CONSEGNA:
Aggiorna il testo sul pendolarismo riscrivendo tutto il tratto che va da "Strano a dirsi, il" giù fino a "andata e ritorno.", con "esseri umani" sostituito da "individui".
*** TESTO FORNITO ***
Basic Instinct.
Strano a dirsi, il pendolarismo parrebbe essere un comportamento
profondamente radicato negli esseri umani…
Il fisico toscano Cesare Marchetti è uno studioso forse più onorato all’estero che in Italia. È noto per molte cose, ma oggi il suo nome ricorre particolarmente per il “Marchetti Constant”, l’osservazione che per gli esseri umani, ancora legati “alla caverna” della preistoria, sia un istinto basilare non allontanarsi per il lavoro quotidiano molto più di mezz’ora da casa—un’ora tra andata e ritorno.
Il Constant varrebbe indipendentemente dal mezzo di trasporto utilizzato: a piedi, a cavallo, in auto, in tram o treno pendolari. Ovviamente, molte persone—per necessità—superano il limite, ma è un fatto di patologia urbanistica. Marchetti ha dimostrato che, dai primordi, la massa della gente si comporta comunque secondo la regola. Così, fino a tutto il Medioevo, quando il “pendolarismo” era a piedi, i “grandi” centri non superavano un diametro di circa cinque km, mezz’ora di marcia dalla periferia al centro per i più.
La dimensione massima urbana è dunque una funzione della velocità dei mezzi di trasporto più comuni. Così, i più importanti centri—molto densamente popolati—cominciano ad allargarsi geograficamente solo con l’introduzione dei primi, rudimentali, mezzi di trasporto di massa. I tram a cavallo, gli autobus, le metro sotterranee, i treni pendolari e le auto ne hanno aumentato la possibile estensione territoriale. Ma anche la più recente di queste tecnologie, l’autostrada, ha raggiunto il limite all’interno del centro urbano.
*** DATI MOSTRATI ***
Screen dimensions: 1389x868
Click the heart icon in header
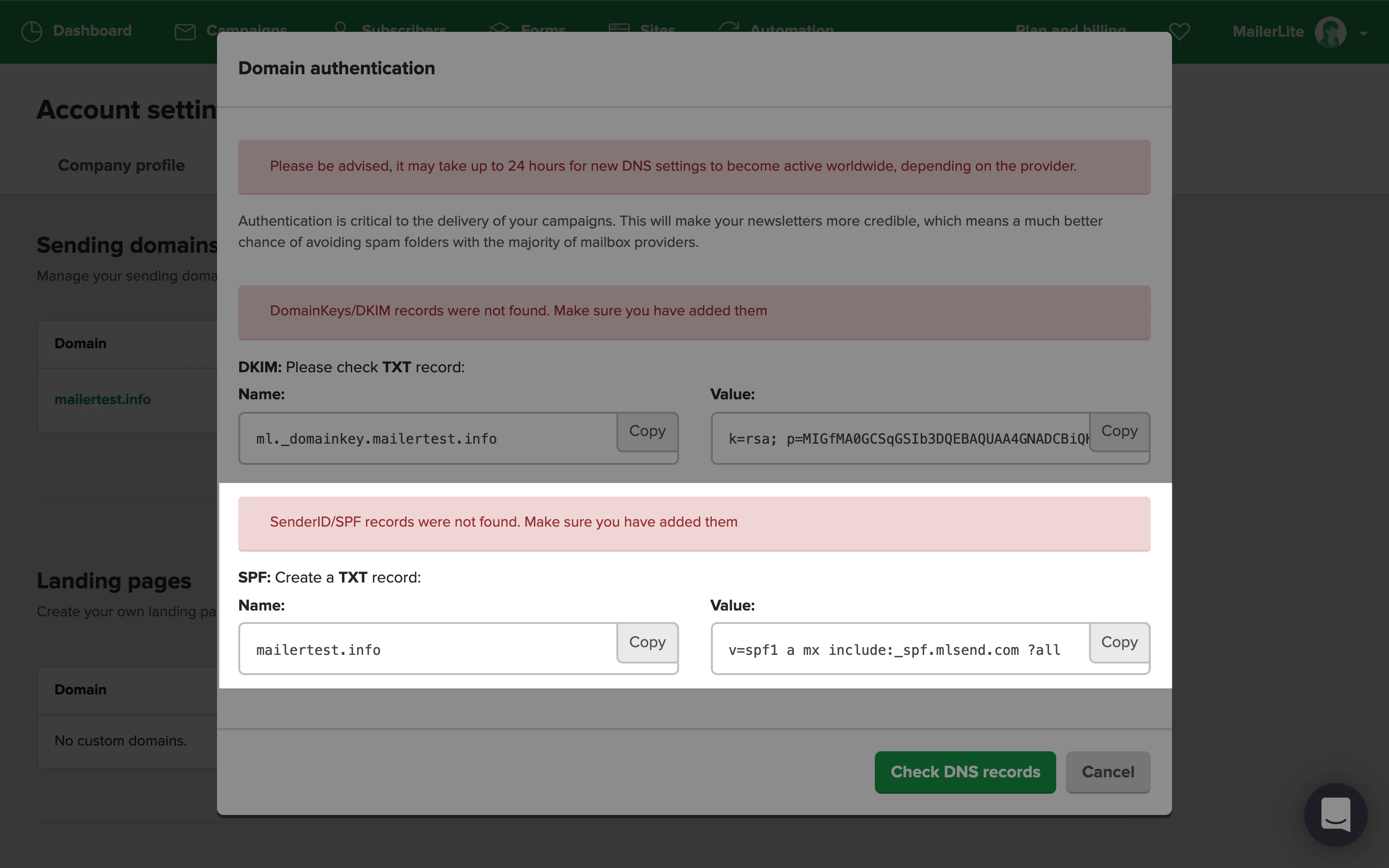(x=1180, y=31)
***
RISULTATO ATTESO:
Strano a dirsi, il pendolarismo parrebbe essere un comportamento
profondamente radicato negli individui…
Il fisico toscano Cesare Marchetti è uno studioso forse più onorato all’estero che in Italia. È noto per molte cose, ma oggi il suo nome ricorre particolarmente per il “Marchetti Constant”, l’osservazione che per gli individui, ancora legati “alla caverna” della preistoria, sia un istinto basilare non allontanarsi per il lavoro quotidiano molto più di mezz’ora da casa—un’ora tra andata e ritorno.